* **Exercise aim**:
Your task is to output the listing word for word, with pictures excluded.

* **Material for this exercise**:
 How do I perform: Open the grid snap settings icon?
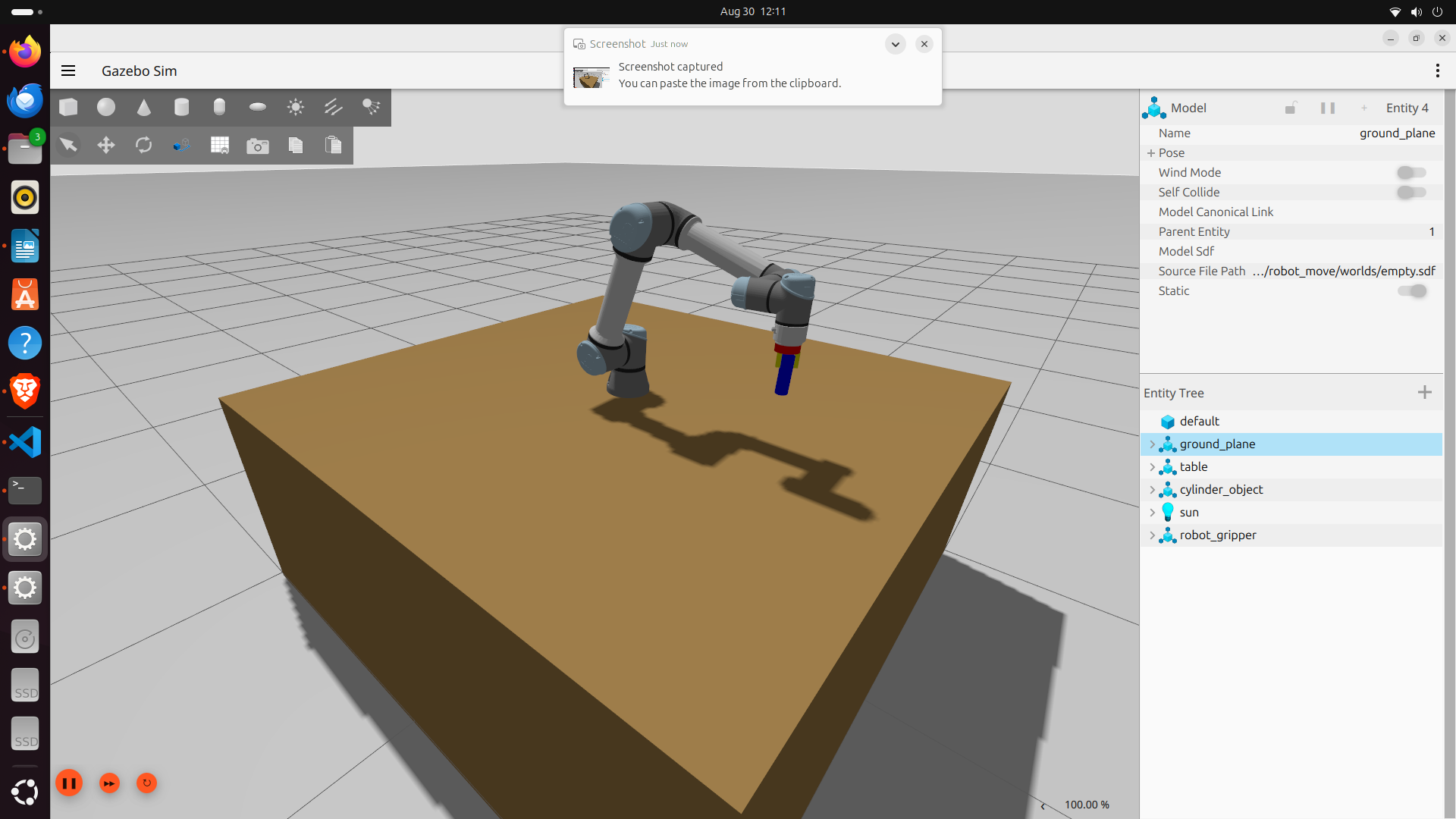[220, 145]
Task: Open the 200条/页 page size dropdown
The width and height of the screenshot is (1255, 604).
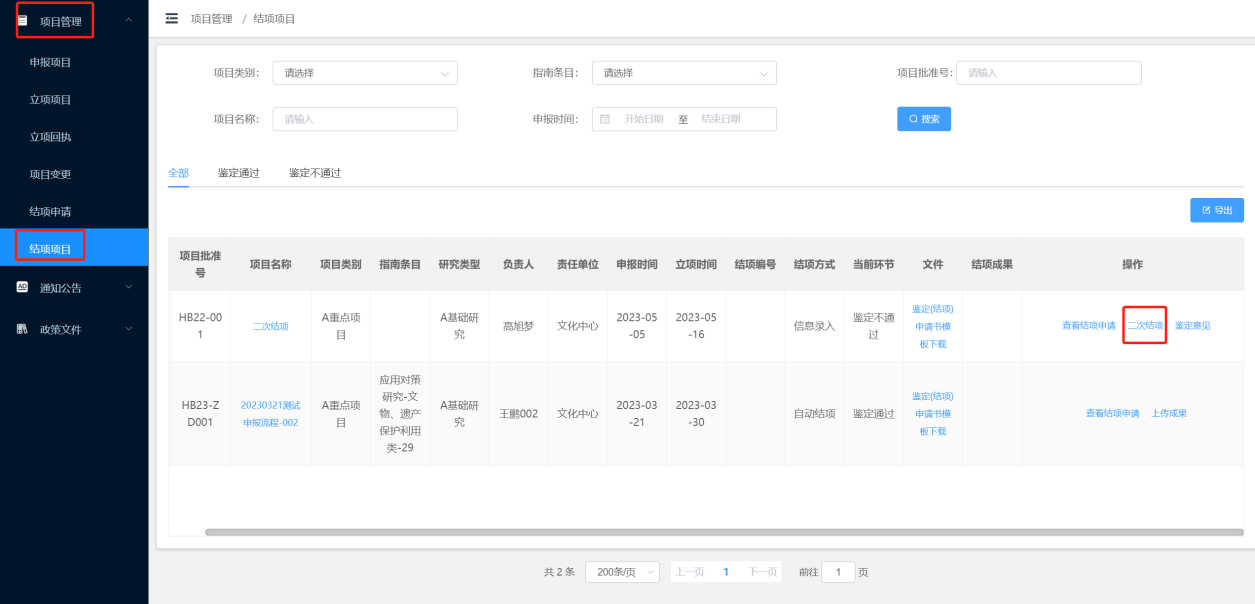Action: (x=621, y=572)
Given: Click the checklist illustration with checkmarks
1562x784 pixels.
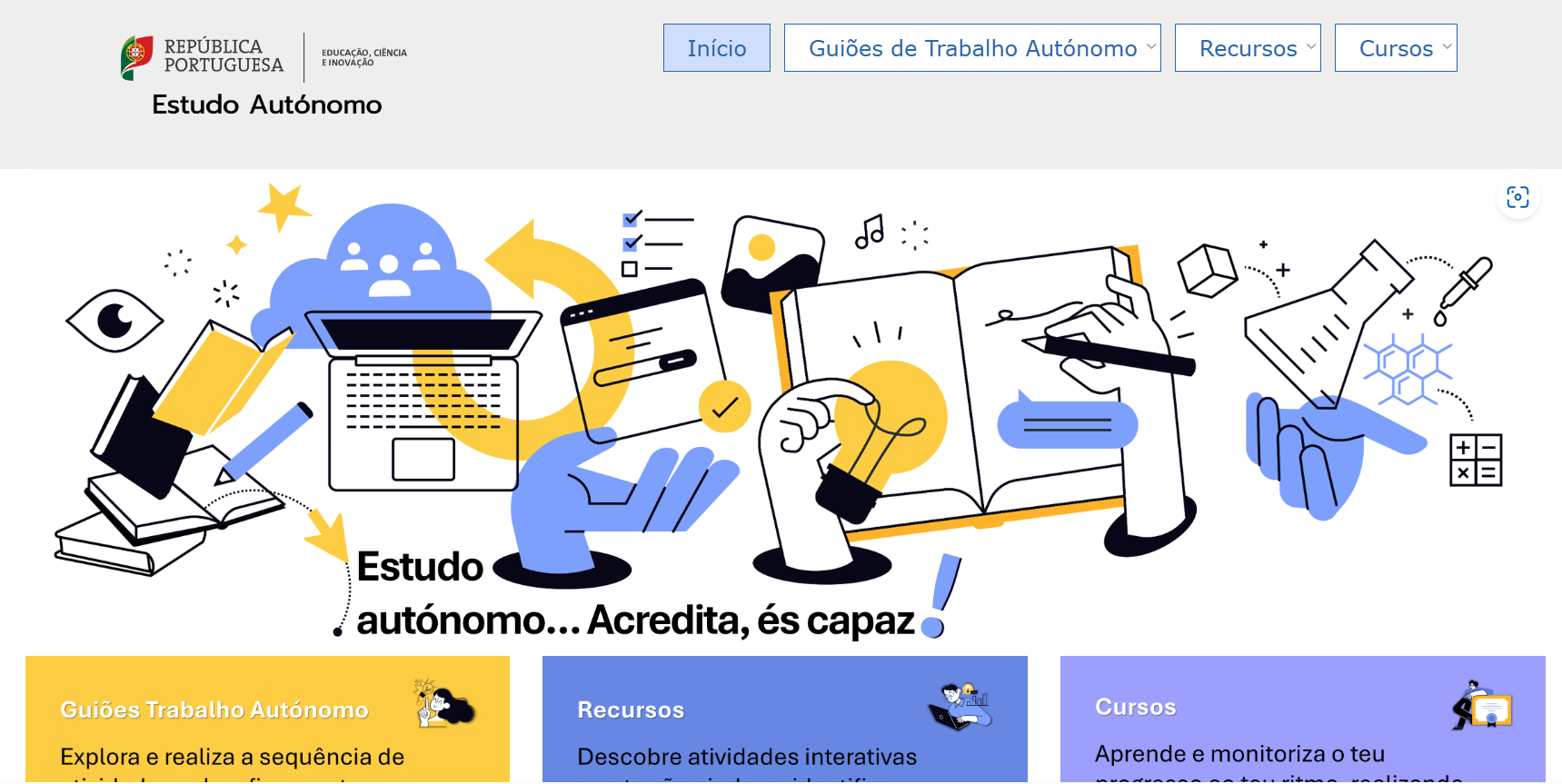Looking at the screenshot, I should point(656,243).
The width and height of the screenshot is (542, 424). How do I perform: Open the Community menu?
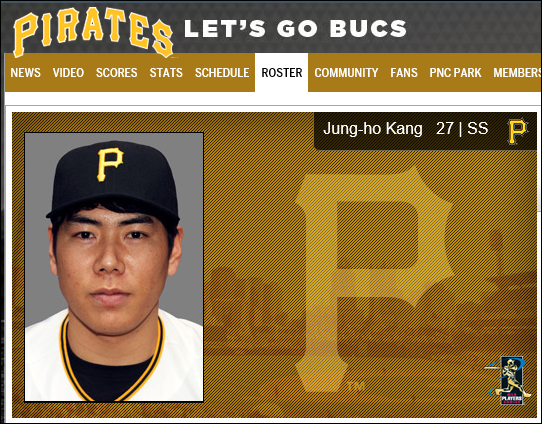pos(346,73)
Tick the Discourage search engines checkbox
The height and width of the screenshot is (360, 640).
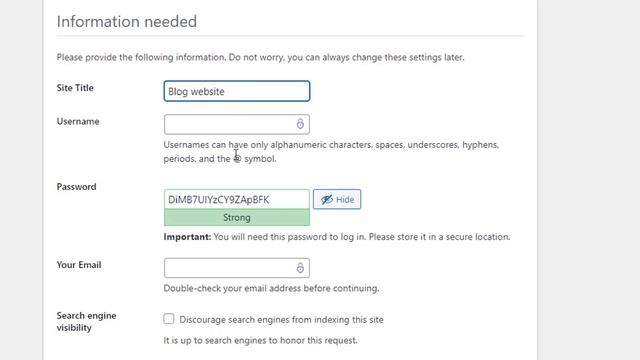(169, 319)
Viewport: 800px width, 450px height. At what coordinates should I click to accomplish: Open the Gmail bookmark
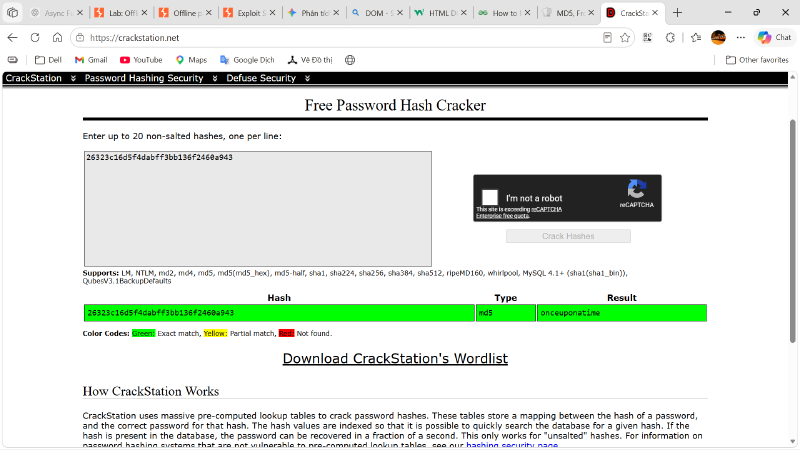[91, 60]
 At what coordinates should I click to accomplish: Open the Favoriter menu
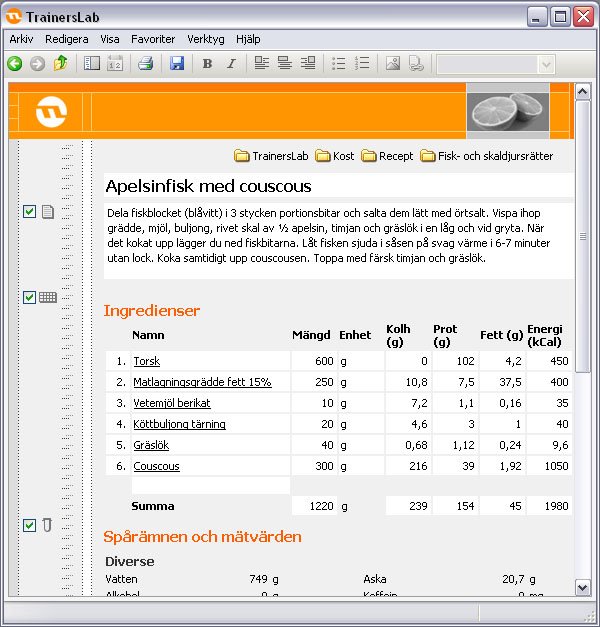coord(153,39)
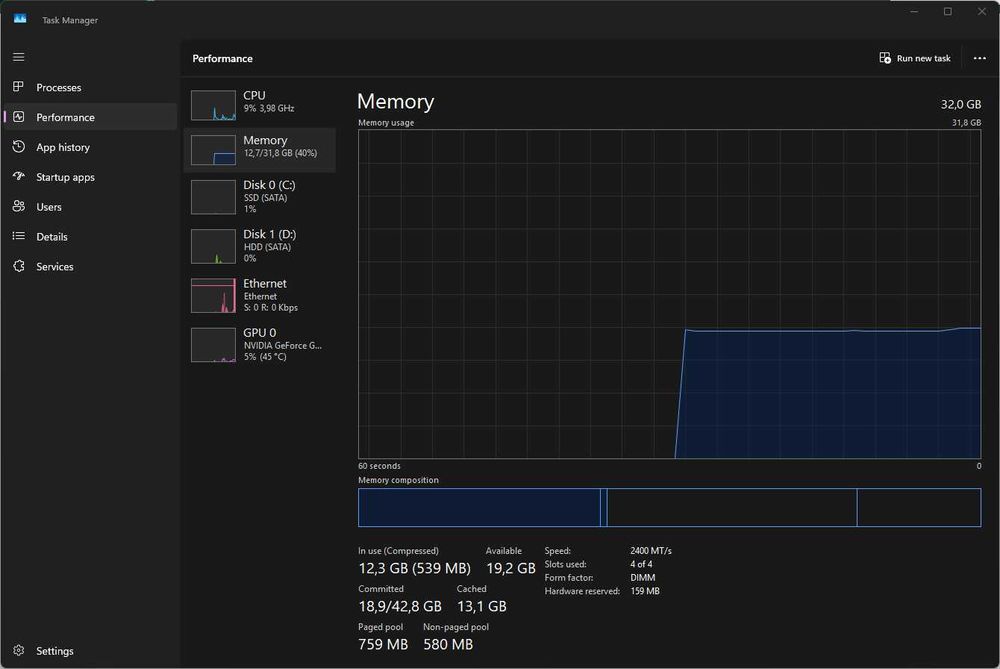
Task: Click the Services puzzle icon
Action: [x=18, y=266]
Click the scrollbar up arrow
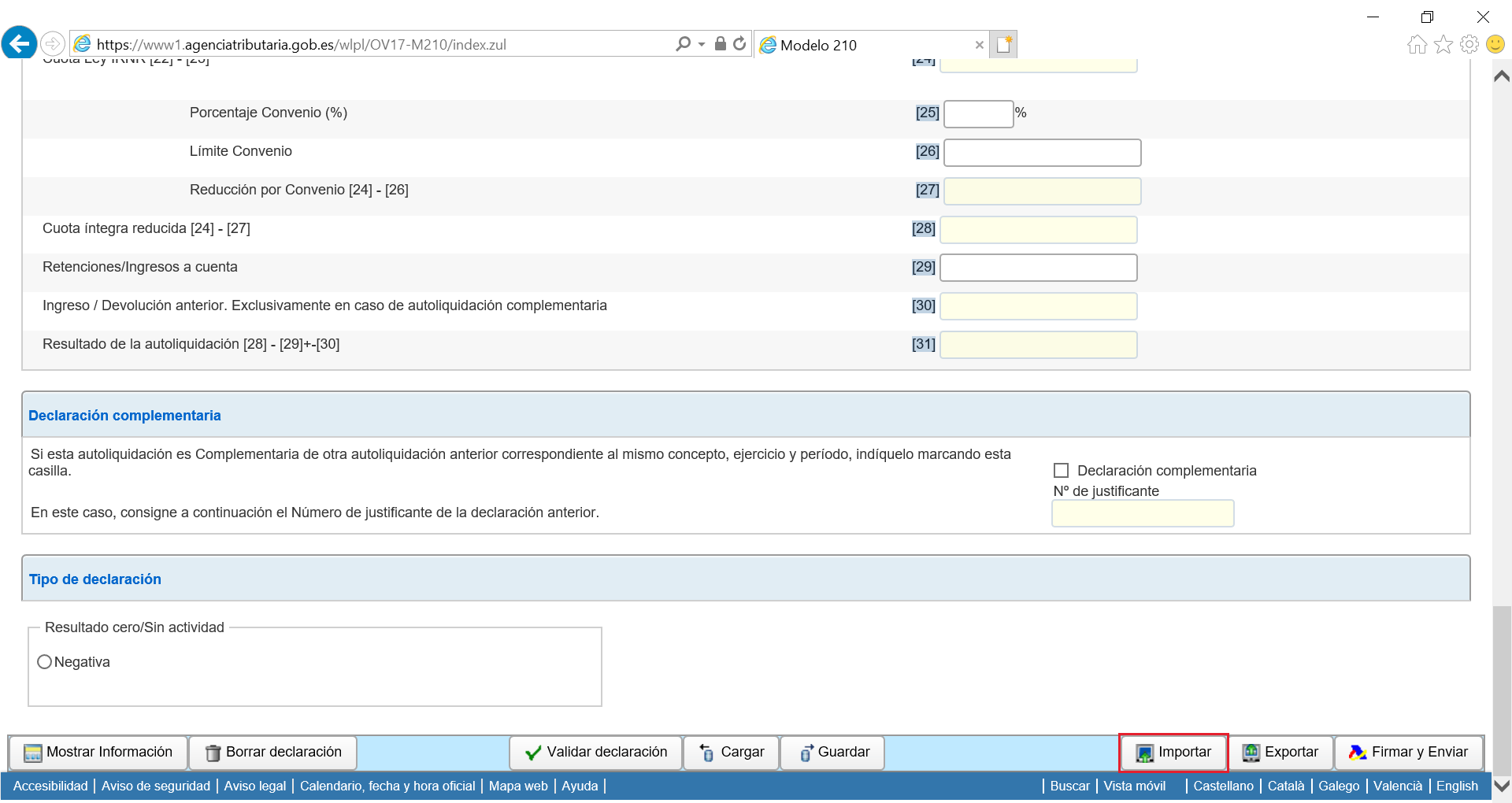Viewport: 1512px width, 803px height. (x=1501, y=76)
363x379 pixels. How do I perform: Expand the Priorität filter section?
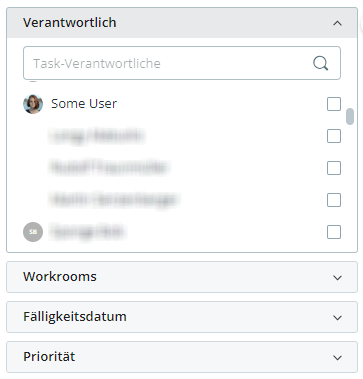[x=182, y=357]
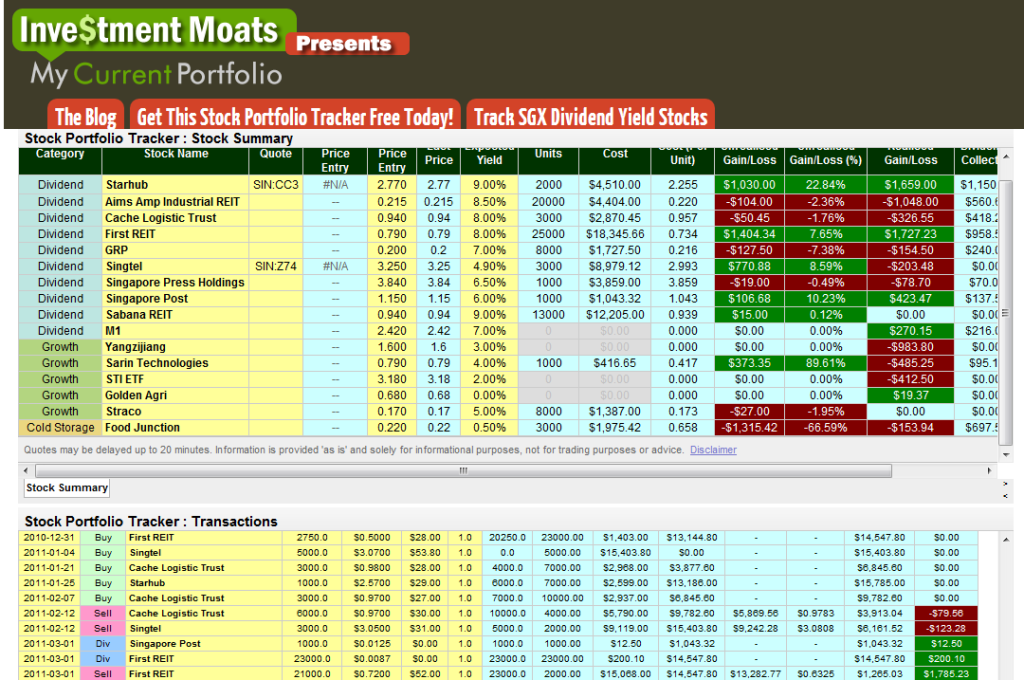The image size is (1024, 680).
Task: Click right arrow of Stock Summary scrollbar
Action: [990, 470]
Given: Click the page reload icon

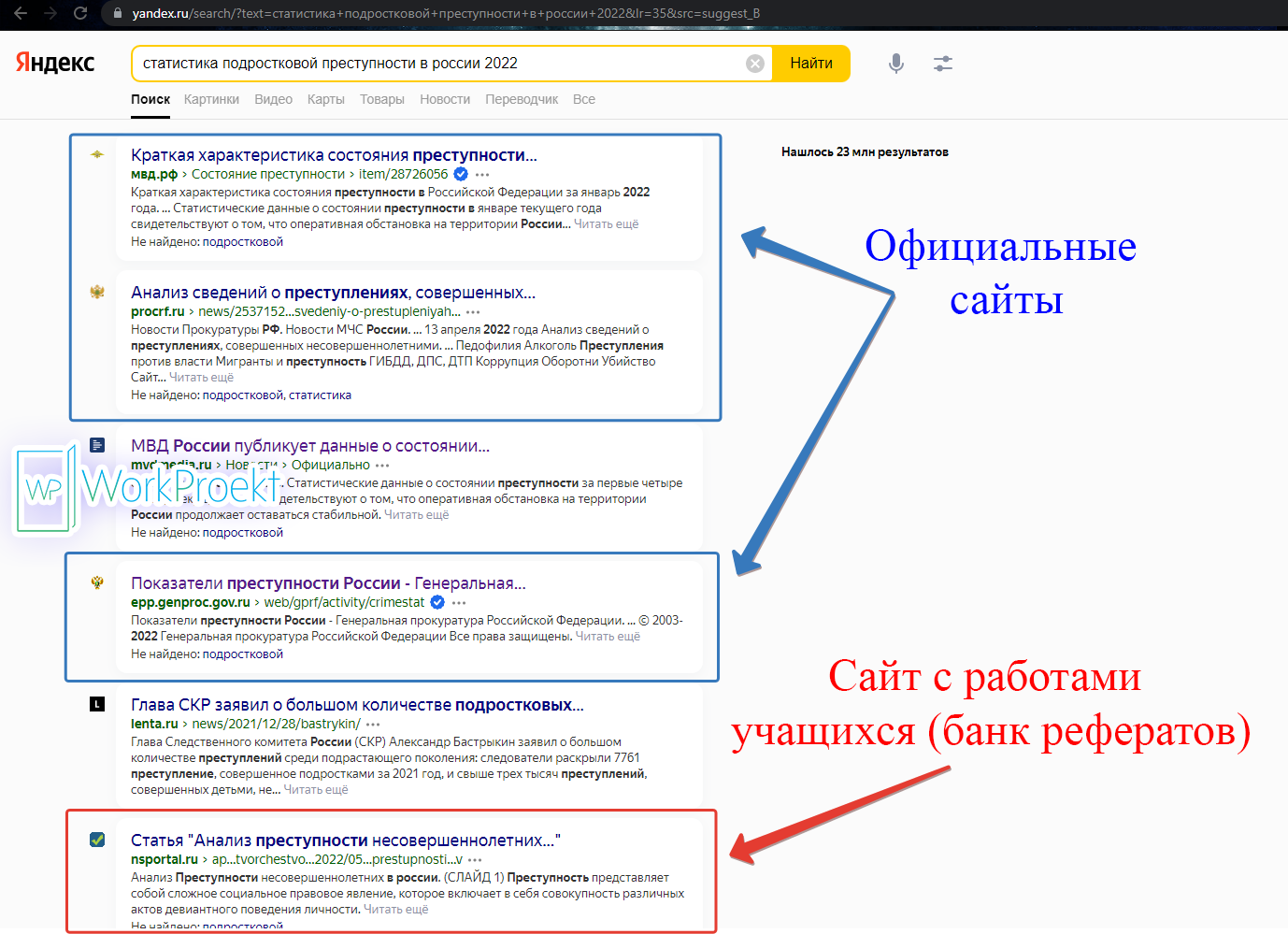Looking at the screenshot, I should coord(82,14).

* **Solution to the problem**:
 How do I perform: Open the grid snap settings icon?
[220, 145]
Task: Open the 200条/页 page size dropdown
The width and height of the screenshot is (1255, 604).
Action: (x=621, y=572)
Given: Click the checklist illustration with checkmarks
1562x784 pixels.
Looking at the screenshot, I should point(656,243).
The width and height of the screenshot is (542, 424). How do I perform: Open the Community menu?
pos(346,73)
Tick the Discourage search engines checkbox
The height and width of the screenshot is (360, 640).
(169, 319)
Viewport: 800px width, 450px height. At what coordinates should I click to accomplish: Open the Gmail bookmark
[91, 60]
 At what coordinates should I click to accomplish: Open the Favoriter menu
coord(153,39)
Task: Click the Services puzzle icon
Action: [x=18, y=266]
Click the scrollbar up arrow
Viewport: 1512px width, 803px height. (x=1501, y=76)
363x379 pixels. How do I perform: Expand the Priorität filter section?
[x=182, y=357]
The image size is (1024, 680).
Task: Click right arrow of Stock Summary scrollbar
Action: [990, 470]
Given: Click the page reload icon

Looking at the screenshot, I should coord(82,14).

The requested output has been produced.